What the task requires.
Where a line of the data below has the string "element", copy that line.

=== Information ===

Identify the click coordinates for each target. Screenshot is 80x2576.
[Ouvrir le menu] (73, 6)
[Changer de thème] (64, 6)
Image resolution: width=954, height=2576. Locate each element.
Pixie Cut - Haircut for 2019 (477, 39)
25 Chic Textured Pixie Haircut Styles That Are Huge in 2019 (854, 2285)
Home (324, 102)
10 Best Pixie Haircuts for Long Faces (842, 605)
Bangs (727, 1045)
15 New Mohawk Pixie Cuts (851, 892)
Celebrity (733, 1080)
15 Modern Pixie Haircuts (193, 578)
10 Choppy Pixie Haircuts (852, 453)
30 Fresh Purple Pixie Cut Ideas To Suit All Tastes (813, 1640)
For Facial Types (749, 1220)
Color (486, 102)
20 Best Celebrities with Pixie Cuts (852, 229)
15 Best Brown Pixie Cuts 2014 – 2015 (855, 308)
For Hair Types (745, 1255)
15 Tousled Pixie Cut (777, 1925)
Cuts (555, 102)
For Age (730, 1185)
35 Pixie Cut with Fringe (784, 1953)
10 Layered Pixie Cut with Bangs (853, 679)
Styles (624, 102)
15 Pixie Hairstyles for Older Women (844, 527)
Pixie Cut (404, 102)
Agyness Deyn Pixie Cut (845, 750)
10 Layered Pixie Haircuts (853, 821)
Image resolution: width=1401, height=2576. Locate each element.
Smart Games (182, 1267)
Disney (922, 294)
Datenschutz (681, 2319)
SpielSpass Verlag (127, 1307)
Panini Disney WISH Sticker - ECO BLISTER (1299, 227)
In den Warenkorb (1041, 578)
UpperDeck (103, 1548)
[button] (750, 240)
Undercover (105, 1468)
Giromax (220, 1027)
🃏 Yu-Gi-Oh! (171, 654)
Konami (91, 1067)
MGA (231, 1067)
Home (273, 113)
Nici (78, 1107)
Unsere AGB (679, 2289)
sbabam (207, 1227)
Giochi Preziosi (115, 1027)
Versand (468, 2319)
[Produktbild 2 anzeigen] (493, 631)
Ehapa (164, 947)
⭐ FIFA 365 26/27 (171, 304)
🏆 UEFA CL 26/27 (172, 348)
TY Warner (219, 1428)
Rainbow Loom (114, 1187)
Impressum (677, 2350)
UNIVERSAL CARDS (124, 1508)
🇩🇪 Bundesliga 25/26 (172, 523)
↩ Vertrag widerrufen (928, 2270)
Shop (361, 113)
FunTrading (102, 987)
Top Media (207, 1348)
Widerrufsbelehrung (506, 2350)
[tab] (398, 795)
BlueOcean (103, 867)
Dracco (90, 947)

===

Reply.
Image resolution: width=954, height=2576. Locate each element.
Image resolution: width=1401, height=2576. Locate each element.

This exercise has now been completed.